EXERCISE: Report every line in the rows below that contains the word "perform", copying each such line in full. Match case exactly.

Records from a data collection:
• • • • • • •

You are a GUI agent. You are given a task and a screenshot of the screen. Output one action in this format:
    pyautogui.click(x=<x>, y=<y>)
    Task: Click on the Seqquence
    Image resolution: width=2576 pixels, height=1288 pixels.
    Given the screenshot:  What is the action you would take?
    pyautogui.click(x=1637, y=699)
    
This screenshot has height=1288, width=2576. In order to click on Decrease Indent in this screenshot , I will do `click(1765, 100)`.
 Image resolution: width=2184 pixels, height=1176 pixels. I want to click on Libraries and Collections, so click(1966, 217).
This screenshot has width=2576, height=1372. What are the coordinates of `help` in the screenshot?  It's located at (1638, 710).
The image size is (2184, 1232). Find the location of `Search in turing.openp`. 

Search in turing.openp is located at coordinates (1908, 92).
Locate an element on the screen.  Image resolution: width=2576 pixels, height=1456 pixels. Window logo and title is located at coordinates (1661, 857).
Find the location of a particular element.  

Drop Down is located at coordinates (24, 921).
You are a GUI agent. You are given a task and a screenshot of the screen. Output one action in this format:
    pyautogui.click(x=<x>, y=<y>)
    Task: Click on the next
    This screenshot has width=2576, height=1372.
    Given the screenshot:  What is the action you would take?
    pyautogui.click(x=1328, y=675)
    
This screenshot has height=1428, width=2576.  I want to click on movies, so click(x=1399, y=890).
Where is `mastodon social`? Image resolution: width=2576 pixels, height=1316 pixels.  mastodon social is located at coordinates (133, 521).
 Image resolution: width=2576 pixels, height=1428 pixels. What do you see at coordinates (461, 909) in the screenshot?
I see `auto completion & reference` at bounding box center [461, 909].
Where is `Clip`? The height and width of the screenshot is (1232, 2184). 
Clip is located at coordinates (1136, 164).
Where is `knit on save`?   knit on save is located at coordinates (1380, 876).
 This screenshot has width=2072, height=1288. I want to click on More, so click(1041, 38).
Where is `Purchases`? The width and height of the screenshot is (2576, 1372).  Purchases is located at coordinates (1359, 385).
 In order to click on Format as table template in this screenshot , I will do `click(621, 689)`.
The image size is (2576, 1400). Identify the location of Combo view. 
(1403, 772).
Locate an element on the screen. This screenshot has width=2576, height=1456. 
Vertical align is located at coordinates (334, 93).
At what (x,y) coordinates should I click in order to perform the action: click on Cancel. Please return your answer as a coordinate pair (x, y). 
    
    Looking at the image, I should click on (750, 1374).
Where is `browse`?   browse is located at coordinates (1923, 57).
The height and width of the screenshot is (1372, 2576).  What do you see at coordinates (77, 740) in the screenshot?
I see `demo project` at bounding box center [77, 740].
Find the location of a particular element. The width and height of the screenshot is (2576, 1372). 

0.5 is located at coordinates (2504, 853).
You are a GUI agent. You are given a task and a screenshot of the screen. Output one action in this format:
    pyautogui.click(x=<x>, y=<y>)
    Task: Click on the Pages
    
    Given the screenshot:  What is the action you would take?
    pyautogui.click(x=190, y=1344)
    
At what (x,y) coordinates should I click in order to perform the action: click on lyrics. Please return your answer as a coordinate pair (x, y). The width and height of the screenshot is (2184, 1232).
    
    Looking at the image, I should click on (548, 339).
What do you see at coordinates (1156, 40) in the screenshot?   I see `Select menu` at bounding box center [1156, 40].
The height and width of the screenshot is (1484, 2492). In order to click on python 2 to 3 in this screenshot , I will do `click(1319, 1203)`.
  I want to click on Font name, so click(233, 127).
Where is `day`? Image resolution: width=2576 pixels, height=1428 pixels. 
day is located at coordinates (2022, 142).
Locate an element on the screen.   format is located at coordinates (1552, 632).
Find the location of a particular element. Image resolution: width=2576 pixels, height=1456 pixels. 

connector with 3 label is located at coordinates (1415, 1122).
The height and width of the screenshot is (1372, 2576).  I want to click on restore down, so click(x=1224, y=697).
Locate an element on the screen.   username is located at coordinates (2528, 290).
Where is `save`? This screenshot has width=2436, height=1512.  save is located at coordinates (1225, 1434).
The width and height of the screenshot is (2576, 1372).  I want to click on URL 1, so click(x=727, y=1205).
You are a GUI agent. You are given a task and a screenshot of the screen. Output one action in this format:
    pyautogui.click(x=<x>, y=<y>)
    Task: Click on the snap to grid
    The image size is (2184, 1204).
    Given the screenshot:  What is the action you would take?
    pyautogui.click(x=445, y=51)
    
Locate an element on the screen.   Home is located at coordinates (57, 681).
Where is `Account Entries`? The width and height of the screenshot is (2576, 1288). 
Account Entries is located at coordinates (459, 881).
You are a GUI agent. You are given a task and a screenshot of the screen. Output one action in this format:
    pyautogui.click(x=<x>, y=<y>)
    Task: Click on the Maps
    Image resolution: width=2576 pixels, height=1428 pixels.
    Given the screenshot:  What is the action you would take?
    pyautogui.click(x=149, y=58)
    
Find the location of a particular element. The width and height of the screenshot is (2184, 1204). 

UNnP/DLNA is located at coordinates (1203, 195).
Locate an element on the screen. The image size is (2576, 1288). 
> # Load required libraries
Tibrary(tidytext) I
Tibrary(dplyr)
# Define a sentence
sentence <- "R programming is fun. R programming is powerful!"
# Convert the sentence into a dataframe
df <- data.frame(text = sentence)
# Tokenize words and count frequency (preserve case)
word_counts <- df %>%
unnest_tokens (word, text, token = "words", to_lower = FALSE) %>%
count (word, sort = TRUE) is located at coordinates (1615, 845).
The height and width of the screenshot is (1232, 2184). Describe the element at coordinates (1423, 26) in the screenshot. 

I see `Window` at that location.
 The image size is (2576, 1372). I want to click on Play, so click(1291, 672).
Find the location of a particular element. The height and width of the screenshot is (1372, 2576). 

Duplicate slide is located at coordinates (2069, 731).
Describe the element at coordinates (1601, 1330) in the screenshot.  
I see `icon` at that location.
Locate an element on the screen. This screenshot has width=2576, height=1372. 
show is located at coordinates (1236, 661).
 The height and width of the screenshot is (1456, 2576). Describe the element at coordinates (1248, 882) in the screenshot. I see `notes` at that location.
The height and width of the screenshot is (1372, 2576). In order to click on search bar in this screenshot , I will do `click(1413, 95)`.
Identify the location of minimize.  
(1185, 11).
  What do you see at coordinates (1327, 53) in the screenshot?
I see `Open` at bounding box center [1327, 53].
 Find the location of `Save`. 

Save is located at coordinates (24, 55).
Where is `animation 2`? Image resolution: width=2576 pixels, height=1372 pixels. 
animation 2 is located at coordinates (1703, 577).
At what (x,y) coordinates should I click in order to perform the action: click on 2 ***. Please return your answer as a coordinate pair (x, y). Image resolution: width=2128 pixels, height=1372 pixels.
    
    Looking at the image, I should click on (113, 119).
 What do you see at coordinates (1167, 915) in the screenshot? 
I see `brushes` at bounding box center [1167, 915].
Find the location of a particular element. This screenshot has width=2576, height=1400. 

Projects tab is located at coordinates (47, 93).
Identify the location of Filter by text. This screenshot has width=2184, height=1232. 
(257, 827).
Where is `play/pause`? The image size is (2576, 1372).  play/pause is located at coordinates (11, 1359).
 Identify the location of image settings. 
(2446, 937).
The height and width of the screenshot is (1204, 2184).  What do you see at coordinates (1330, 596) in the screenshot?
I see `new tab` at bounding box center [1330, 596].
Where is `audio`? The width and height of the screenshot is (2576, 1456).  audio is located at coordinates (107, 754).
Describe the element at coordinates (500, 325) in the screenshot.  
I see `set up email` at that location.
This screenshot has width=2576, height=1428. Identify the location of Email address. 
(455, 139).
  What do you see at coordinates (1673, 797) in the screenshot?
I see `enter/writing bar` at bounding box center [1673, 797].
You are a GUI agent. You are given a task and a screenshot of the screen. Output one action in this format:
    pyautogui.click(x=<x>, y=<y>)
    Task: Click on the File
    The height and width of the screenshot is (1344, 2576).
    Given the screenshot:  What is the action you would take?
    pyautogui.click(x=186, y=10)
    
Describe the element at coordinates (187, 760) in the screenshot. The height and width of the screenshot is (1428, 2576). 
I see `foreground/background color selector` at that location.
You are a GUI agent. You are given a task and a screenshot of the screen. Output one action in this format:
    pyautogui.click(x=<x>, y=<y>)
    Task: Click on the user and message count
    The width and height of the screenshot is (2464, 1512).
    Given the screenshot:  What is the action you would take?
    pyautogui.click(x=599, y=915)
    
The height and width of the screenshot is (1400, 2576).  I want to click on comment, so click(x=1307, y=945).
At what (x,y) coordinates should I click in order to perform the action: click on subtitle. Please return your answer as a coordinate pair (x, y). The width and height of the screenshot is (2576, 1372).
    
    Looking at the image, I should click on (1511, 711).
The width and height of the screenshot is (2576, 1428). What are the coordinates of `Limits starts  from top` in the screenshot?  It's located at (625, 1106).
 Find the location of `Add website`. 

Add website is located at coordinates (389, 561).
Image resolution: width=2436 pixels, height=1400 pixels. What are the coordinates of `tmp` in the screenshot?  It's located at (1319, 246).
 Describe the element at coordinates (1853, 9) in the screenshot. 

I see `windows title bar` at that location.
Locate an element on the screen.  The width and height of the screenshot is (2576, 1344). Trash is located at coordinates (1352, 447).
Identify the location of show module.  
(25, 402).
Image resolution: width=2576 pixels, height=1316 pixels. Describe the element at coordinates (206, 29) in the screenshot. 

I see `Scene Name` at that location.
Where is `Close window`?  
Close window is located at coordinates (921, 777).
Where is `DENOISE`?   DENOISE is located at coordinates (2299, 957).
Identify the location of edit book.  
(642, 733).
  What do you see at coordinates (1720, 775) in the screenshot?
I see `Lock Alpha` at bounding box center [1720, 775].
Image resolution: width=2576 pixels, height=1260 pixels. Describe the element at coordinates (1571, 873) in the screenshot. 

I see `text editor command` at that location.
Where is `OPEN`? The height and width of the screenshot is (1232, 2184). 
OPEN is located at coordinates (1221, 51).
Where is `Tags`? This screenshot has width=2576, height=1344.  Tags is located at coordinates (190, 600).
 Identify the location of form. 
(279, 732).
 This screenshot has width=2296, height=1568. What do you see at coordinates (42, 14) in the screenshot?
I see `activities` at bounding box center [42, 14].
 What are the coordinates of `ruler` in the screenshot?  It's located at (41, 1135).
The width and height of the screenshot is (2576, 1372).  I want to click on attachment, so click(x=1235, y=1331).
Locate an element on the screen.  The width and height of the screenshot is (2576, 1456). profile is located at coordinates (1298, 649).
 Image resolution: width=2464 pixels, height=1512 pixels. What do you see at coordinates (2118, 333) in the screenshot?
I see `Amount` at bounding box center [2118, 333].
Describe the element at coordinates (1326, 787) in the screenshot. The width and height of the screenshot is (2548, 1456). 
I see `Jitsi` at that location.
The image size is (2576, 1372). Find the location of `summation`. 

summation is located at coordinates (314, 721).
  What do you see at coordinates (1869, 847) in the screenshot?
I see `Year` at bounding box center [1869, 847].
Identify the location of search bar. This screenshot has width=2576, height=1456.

• • • • • • •

WRITTEN RESPONSE:
At what (x,y) coordinates should I click in order to perform the action: click on Cancel. Please return your answer as a coordinate pair (x, y). 
At what (x,y) coordinates should I click in order to perform the action: click on lyrics. Please return your answer as a coordinate pair (x, y). The width and height of the screenshot is (2184, 1232).
At what (x,y) coordinates should I click in order to perform the action: click on 2 ***. Please return your answer as a coordinate pair (x, y). Image resolution: width=2128 pixels, height=1372 pixels.
At what (x,y) coordinates should I click in order to perform the action: click on subtitle. Please return your answer as a coordinate pair (x, y). The width and height of the screenshot is (2576, 1372).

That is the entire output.